Birkaç saat sonra kendimi Angelina’nın meşhur sıcak çikolatasına teslim ettim. Tatlı dediğin böyle olurmuş meğer. Ardından Café des 2 Moulins’de biraz soluklandım.

Öğleden sonra Le Comptoir du Relais’de Fransız mutfağının kalbine daldım. Akşamı ise L’Ambroisie’de kapattık. Sessiz, şık ve etkileyici bir deneyimdi. Sadece yeme içme değil, adeta duygu geçişleri yaşattı.

Bu sefer Paris Travellers Club’ta kaldım ama Four Seasons Hotel George’un ihtişamı, Le Meurice ve Lutetia’nın cool havasını, La Maison Favart’ın samimiyetini de seviyorum. Her otel, şehrin başka bir yüzü gibi.

Alışverişi es geçmedim. Le Marais’de Merci’ye uğradım, Galeries Lafayette’nin kubbesi altında kayboldum, Rue Saint-Honoré’deki butiklerde zaman durdu. Moda burada sadece giyinmek değil, bir hikâye anlatmak gibi.

Sanatın peşinden Centre Pompidou’ya uğradım. Sonra Fondation Louis Vuitton’da geleceğin sanatına göz kırptım. Palais de Tokyo ve Atelier des Lumières ise tam anlamıyla zihnimi açtı. Işıkla, renkle, sesle düşünmenin ne demek olduğunu gösterdiler.

Canal Saint-Martin’de bir banka oturdum, gençleri izledim. Paris’in canlılığı orada bir başka. Gösterişsiz ama dopdolu.

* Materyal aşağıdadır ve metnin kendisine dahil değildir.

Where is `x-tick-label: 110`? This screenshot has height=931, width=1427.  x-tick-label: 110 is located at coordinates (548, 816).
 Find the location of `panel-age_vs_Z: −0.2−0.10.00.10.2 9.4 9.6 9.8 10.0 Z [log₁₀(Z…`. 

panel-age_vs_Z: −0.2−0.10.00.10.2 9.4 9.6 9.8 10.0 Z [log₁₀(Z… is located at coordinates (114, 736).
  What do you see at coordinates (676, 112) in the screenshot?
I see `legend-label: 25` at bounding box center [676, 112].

Dönüş zamanı geldi. Calais’den son Eurotunnel trenine yetiştim. Arabamla İngiltere’ye geçerken aklım hâlâ Paris’teydi. Her dönüş biraz hüzün, biraz ilham dolu.

Ve her seferinde aynı cümleyle bitiyor iç sesim: ”Bir dahaki gelişte daha fazlasını keşfedeceğim.”

Çünkü Paris, ne kadar tanıdık gelse de, her seferinde başka bir masal anlatıyor.